- _Dataset entries_
━━━━━━━━
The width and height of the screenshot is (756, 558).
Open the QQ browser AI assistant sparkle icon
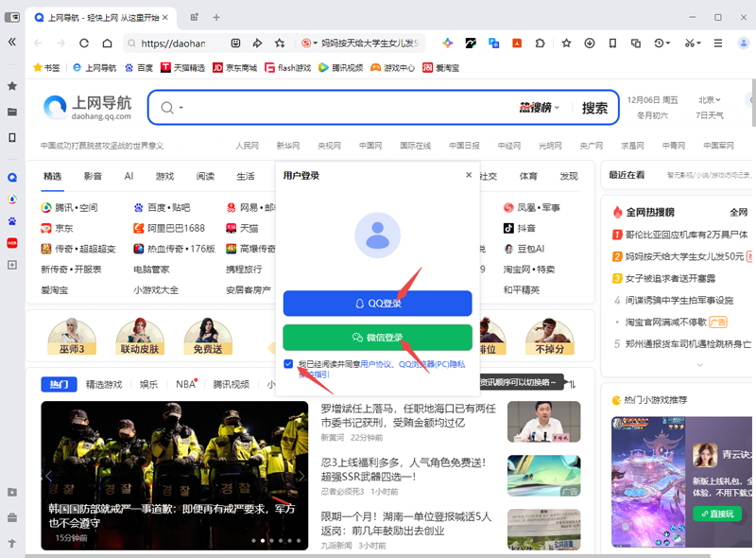click(x=448, y=44)
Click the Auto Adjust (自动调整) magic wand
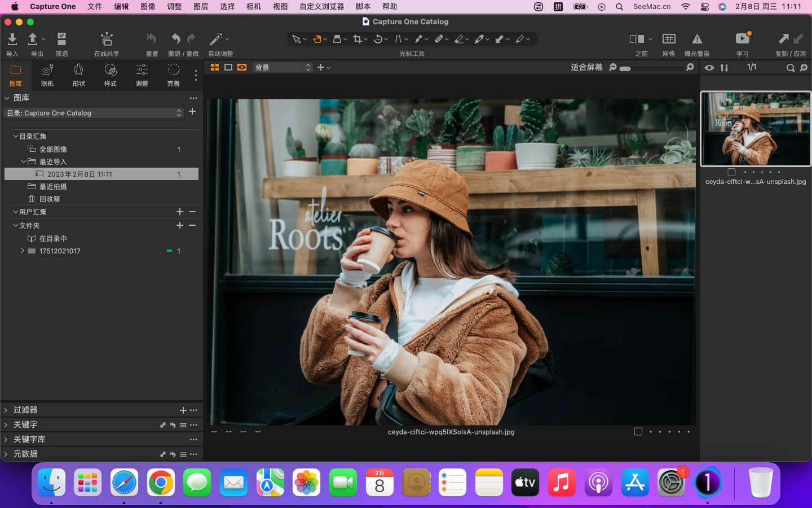The image size is (812, 508). 215,40
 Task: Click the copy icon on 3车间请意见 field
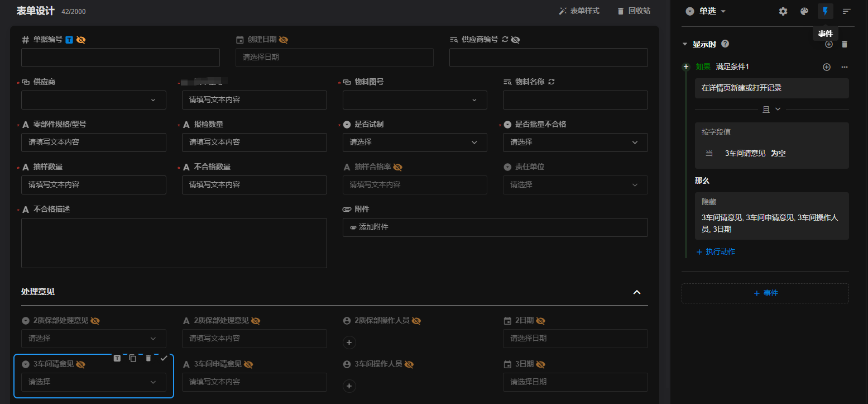pos(133,358)
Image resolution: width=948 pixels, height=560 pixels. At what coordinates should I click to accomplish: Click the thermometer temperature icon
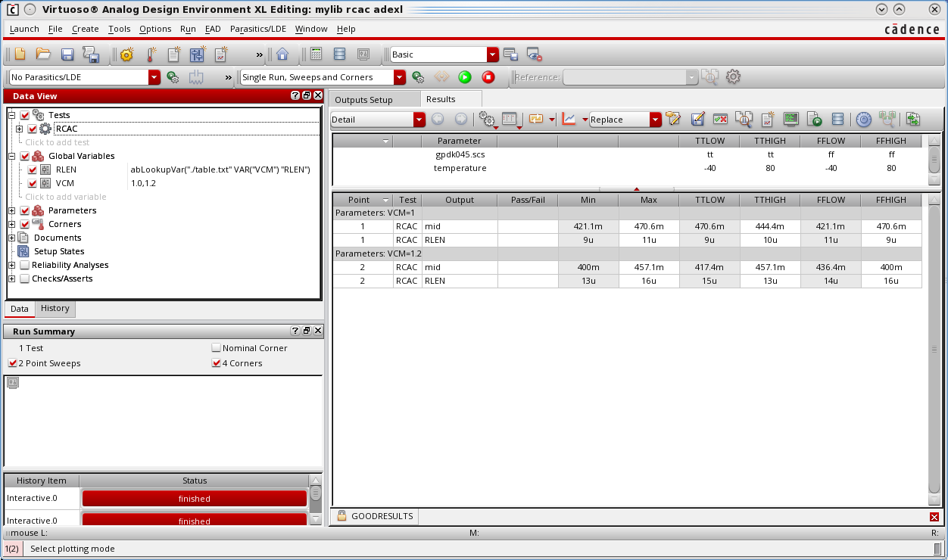(x=151, y=54)
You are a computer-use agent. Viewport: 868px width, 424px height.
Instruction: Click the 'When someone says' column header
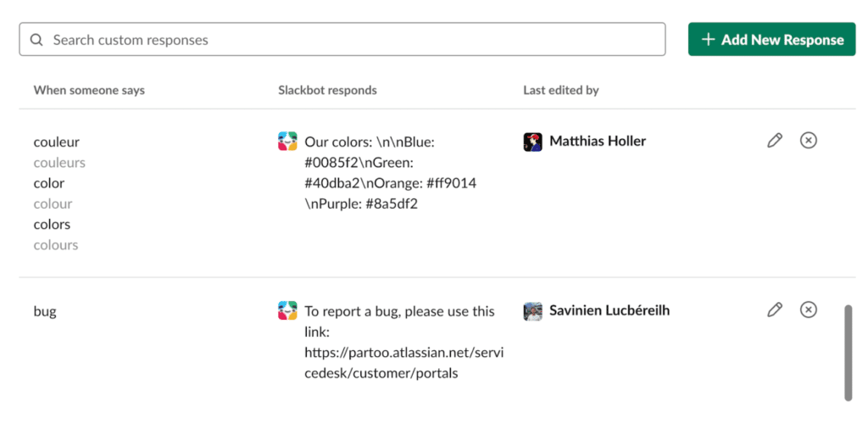[x=89, y=90]
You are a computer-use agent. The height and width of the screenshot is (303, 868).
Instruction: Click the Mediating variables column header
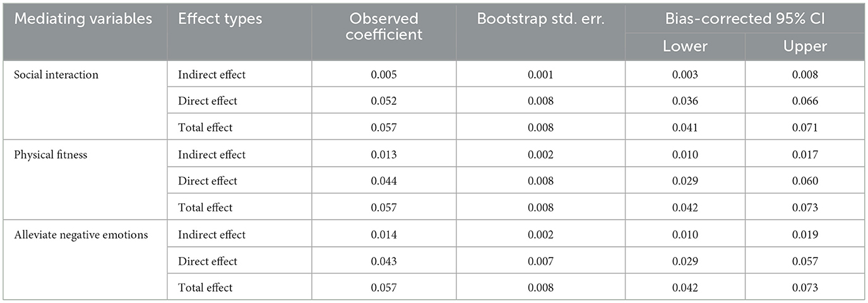[83, 19]
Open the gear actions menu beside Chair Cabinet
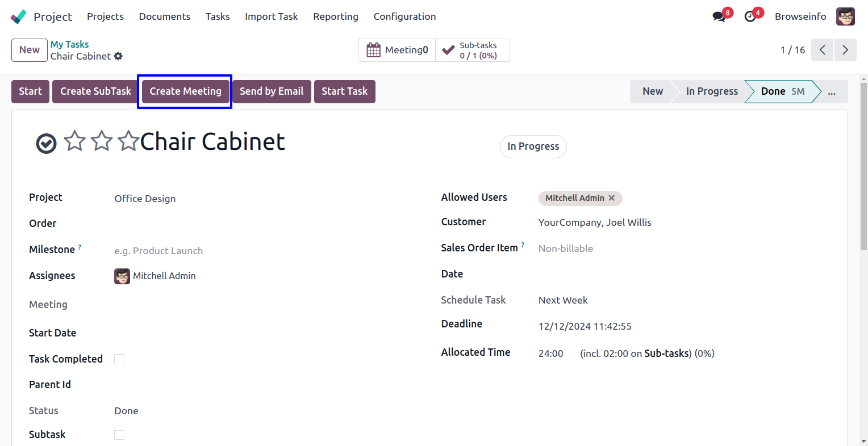868x446 pixels. (x=118, y=56)
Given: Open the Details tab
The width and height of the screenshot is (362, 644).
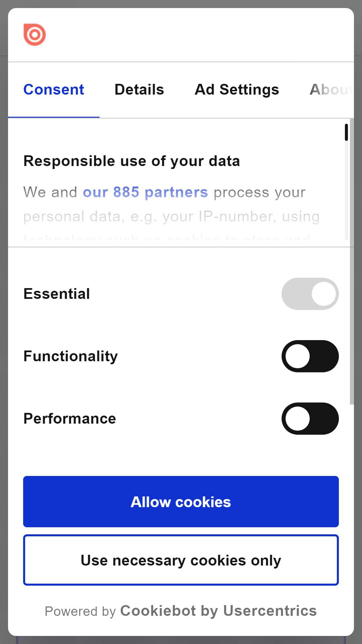Looking at the screenshot, I should click(139, 90).
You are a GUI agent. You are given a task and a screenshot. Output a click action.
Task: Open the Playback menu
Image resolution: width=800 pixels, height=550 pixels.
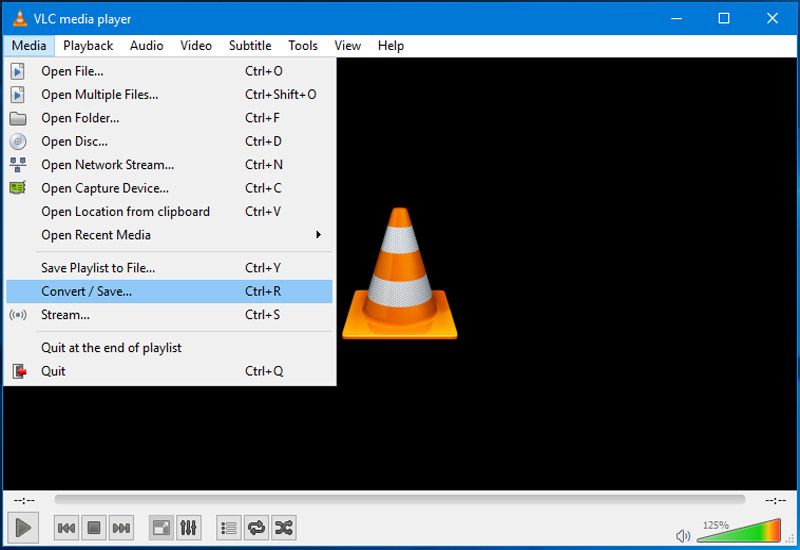click(x=88, y=45)
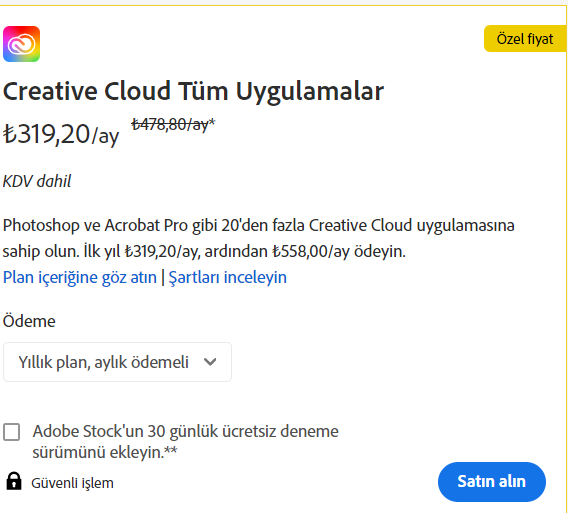Click the secure transaction padlock icon
Image resolution: width=568 pixels, height=513 pixels.
(x=14, y=481)
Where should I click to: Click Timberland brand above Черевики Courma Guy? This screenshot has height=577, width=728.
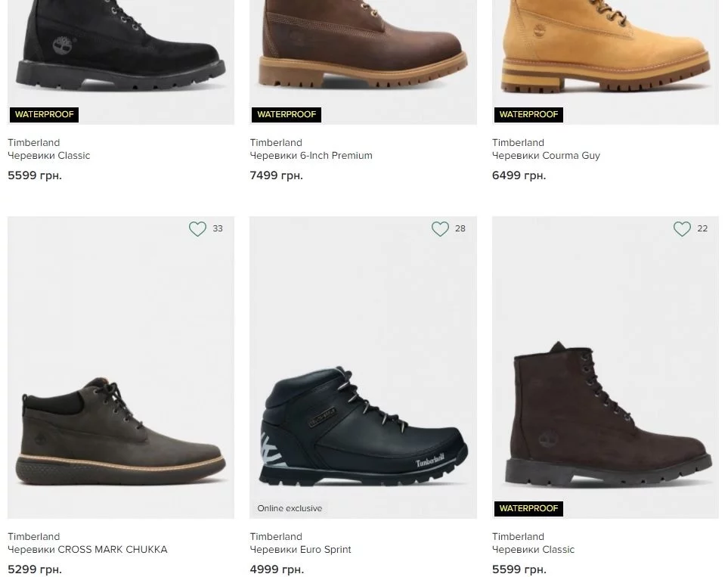pos(518,143)
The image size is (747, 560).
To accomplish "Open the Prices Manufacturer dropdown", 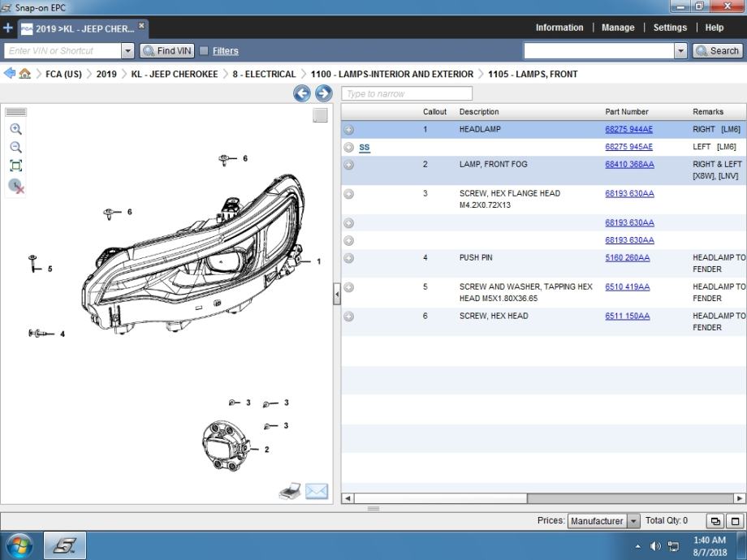I will pyautogui.click(x=633, y=521).
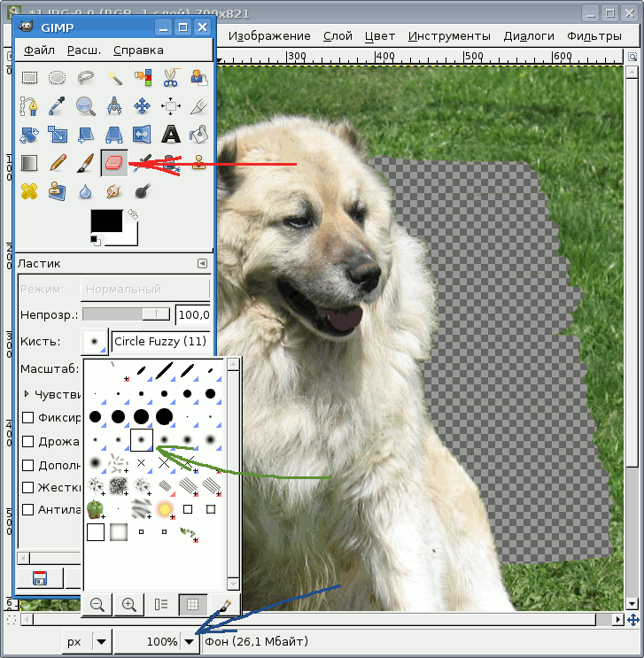Choose the Scissors select tool

point(170,79)
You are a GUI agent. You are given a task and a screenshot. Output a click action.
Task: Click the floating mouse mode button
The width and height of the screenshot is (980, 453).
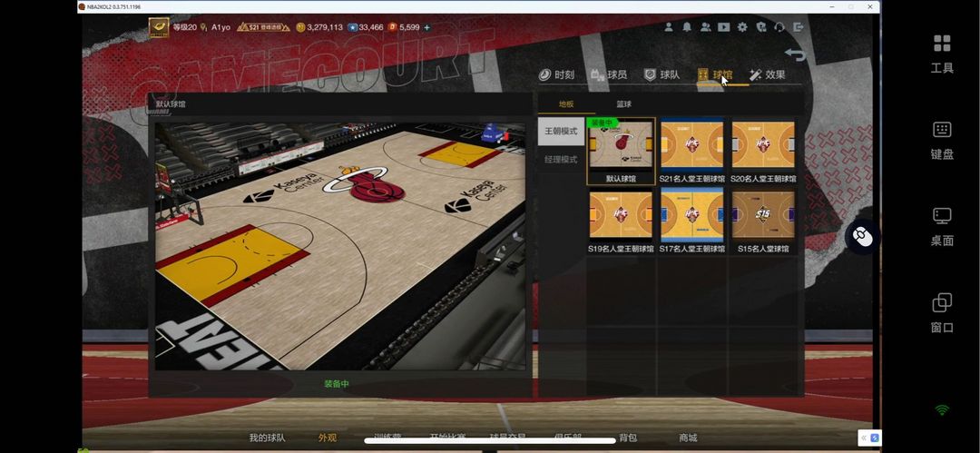862,237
━━━━━━━━
- _WHAT IS EXPECTED_
A complete answer gives every line of the records holding "agent".

- _ANSWER SECTION_
You are a computer-use agent. Viewport: 868px width, 424px height.
You are a computer-use agent. The height and width of the screenshot is (303, 868).
You are a GUI agent. You are given a task and a screenshot. Output a click action.
You are a GUI agent. You are given a task and a screenshot. Output a click action.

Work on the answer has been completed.